◆ WHAT THIS TASK INVOLVES: Without including any pictures, reproduce the full listing exactly.
DATA TO PROCESS: Begin
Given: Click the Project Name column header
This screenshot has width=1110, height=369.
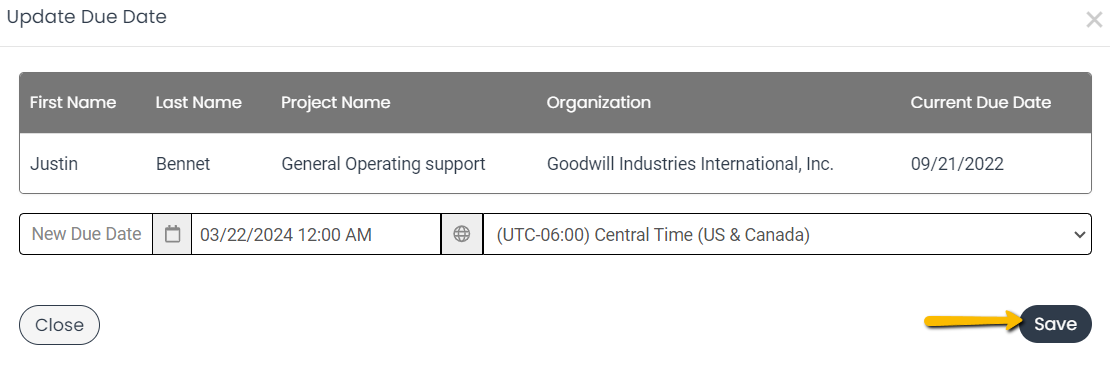Looking at the screenshot, I should pos(336,103).
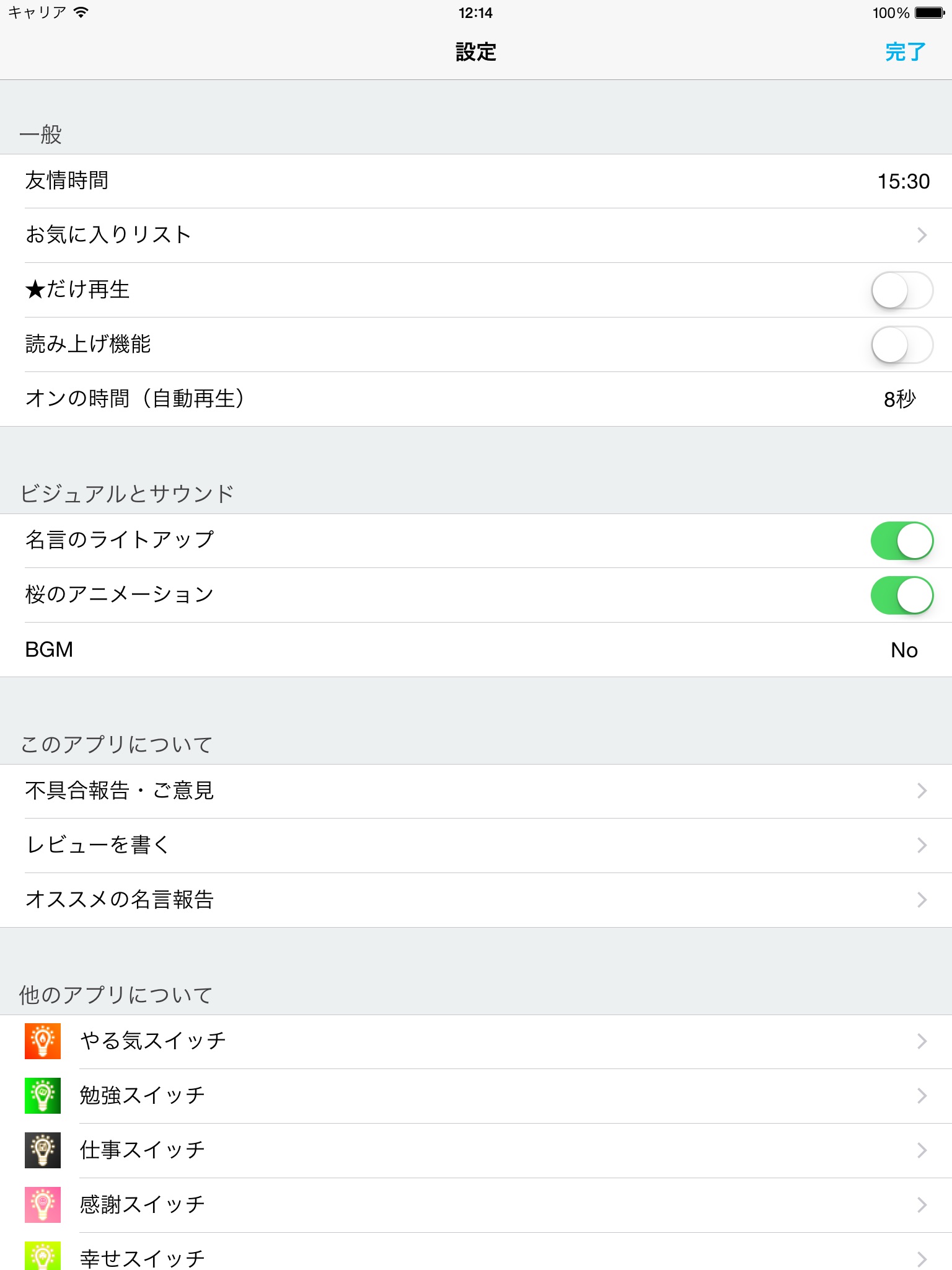
Task: Tap the green 勉強スイッチ app icon
Action: click(x=43, y=1096)
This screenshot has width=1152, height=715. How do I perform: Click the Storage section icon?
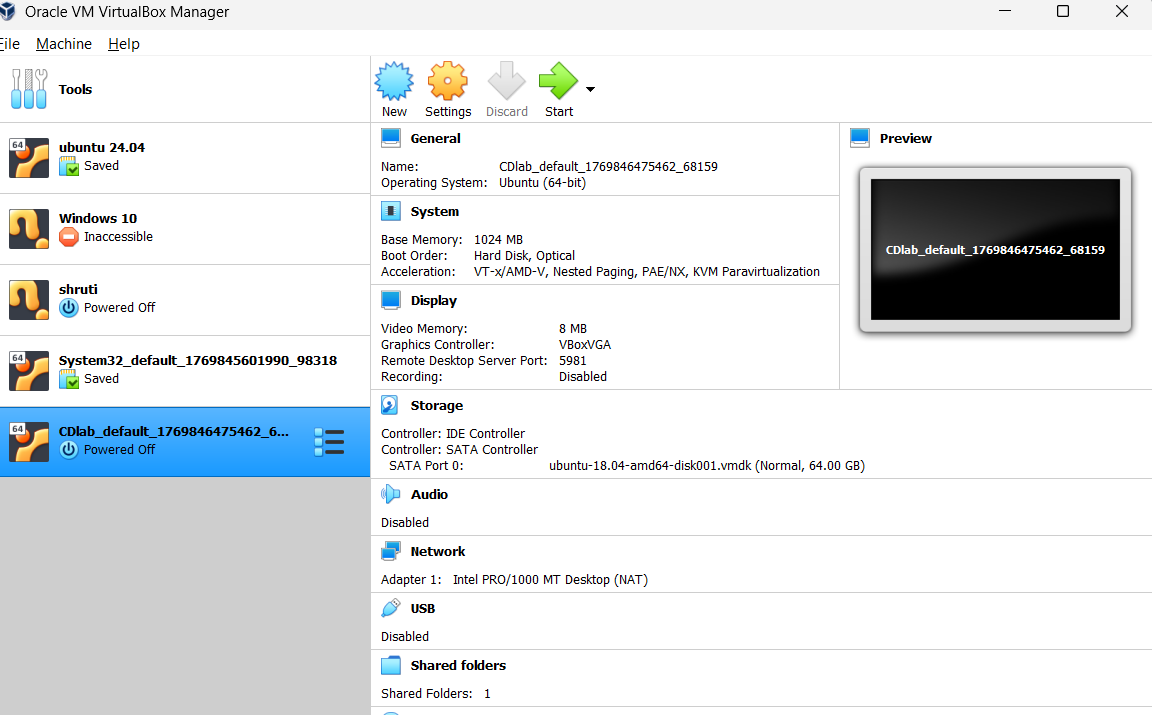pyautogui.click(x=390, y=405)
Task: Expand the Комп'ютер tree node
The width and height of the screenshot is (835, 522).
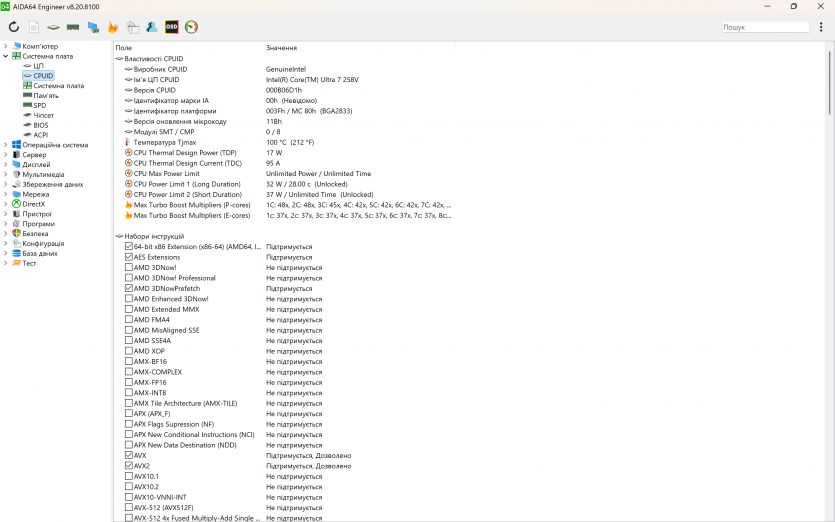Action: [x=5, y=46]
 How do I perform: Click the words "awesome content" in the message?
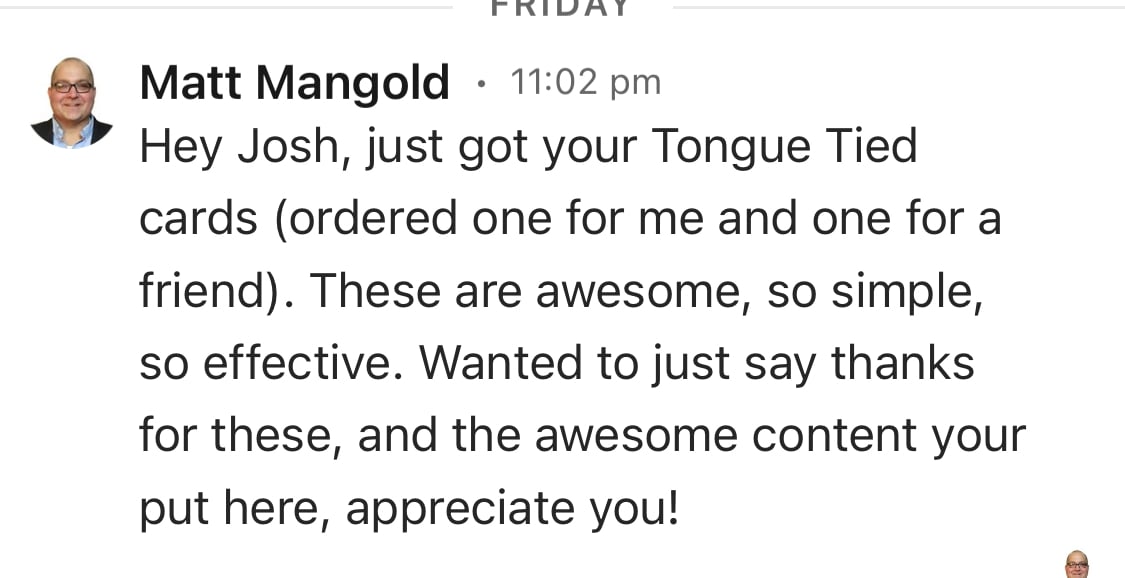click(x=726, y=436)
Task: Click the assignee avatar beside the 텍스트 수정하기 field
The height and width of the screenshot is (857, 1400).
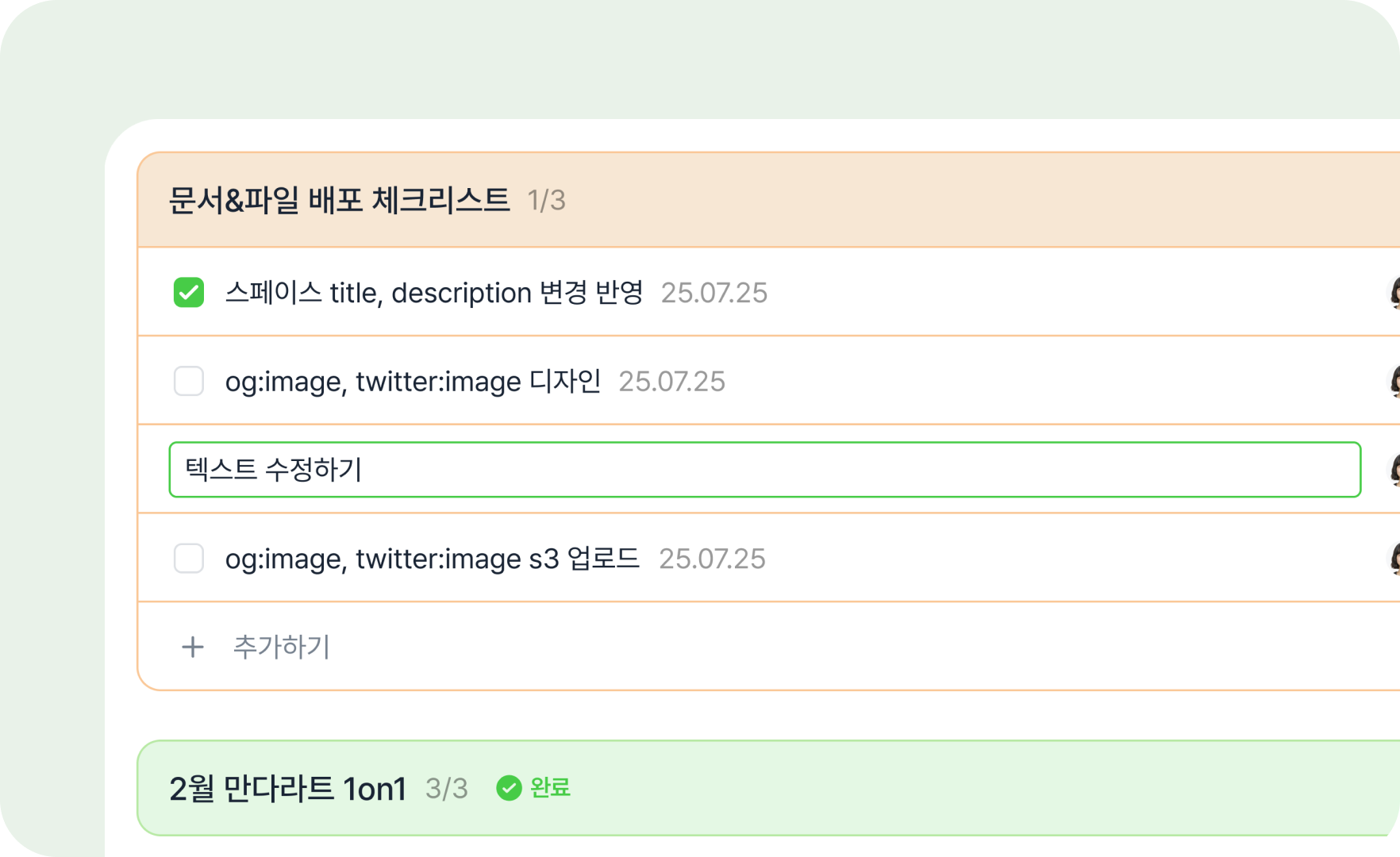Action: click(x=1394, y=470)
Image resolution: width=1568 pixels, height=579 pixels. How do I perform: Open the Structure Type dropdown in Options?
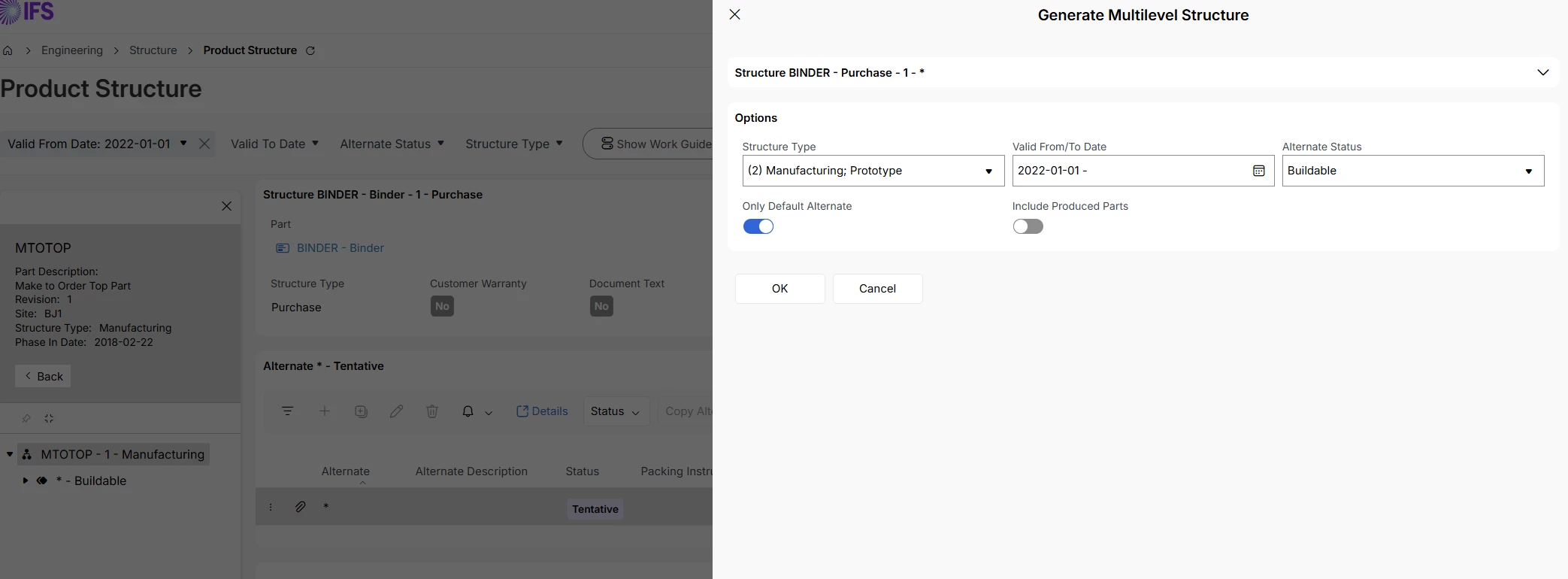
DATA TO PROCESS: End
◆ TASK RESPONSE:
Given: Click the Project Name column header
This screenshot has width=1110, height=369.
Looking at the screenshot, I should pos(336,103).
Task: Tap the green 勉強スイッチ app icon
Action: click(x=43, y=1096)
This screenshot has width=1152, height=715. How do I perform: Click the Storage section icon?
pyautogui.click(x=390, y=405)
Task: Expand the Комп'ютер tree node
The width and height of the screenshot is (835, 522).
Action: [x=5, y=46]
 How do I perform: Click the words "awesome content" in the message?
click(x=726, y=436)
Task: Click the assignee avatar beside the 텍스트 수정하기 field
The height and width of the screenshot is (857, 1400).
Action: click(x=1394, y=470)
Image resolution: width=1568 pixels, height=579 pixels. How do I perform: Open the Structure Type dropdown in Options?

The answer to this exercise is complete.